The train’s window wouldn’t close and so soot drifted like black snow into their carriage throughout the journey. He watched the countryside pass by. It looked so untouched, green, lush and above all peaceful. He realised that the war had caused civilian casualties even in London, as well as airships like the Zeppelin Staaken, which in February of that year had dropped a one tonne bomb on the Chelsea Hospital.
London he discovered was almost as noisy as the trenches, with the clatter of horses, rumble of trams, and horns being hooted by omnibus drivers. Flo’s family had kindly offered him a place to stay until it was time for him to go to Folkestone to take the troopship back to Australia. He’d arranged by letter to meet Flo after she finished her work as a stenographer, and agreed to meet at the Strand Lyon’s Corner House Café just off Trafalgar Square. The Café was impossible to miss because of its size, and the moment he saw it he was worried he wouldn’t recognise Flo and he’d miss her, but she was waiting just inside the door. Her first welcoming smile was full of the warmth that he’d been longing for, since he’d left Fort George in Albany and set sail for Europe. Flo was everything Don had described and her eyes were the exact turquoise of the opal brooch.

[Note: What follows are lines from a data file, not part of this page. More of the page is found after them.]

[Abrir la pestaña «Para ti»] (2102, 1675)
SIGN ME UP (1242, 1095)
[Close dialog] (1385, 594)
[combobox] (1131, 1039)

“Shall we have tea and toast?” Flo asked and took his arm and guided him to a table near the window. She was a good foot shorter than he was, and everything about her was perfection, from her dainty feet in black leather buttoned boots to the lock of hair that had escaped from beneath her simple black felt hat. The tea arrived and she poured. They both avoided mentioning Don, but after they’d nibbled their way through their hot buttered toast and the waitress had topped up their tea pot with fresh hot water, John began to explain how Don had lost his life, about the gift he’d brought her and the love that accompanied it.
Outside John knew the War was still going on. He could hear the newspaper sellers outside shouting about the previous night’s aeroplane raid, when thirty-eight Gothas and three Giants had taken off to attack London, but suffered heavy losses with at least Six Gothas being shot down by interceptors and anti-aircraft fire. John wondered if it could be that the tide of war was about to turn, and if not was it just possible that the story of his own life might have a happy ending, or was he hoping for too much from a pair of opalescent eyes.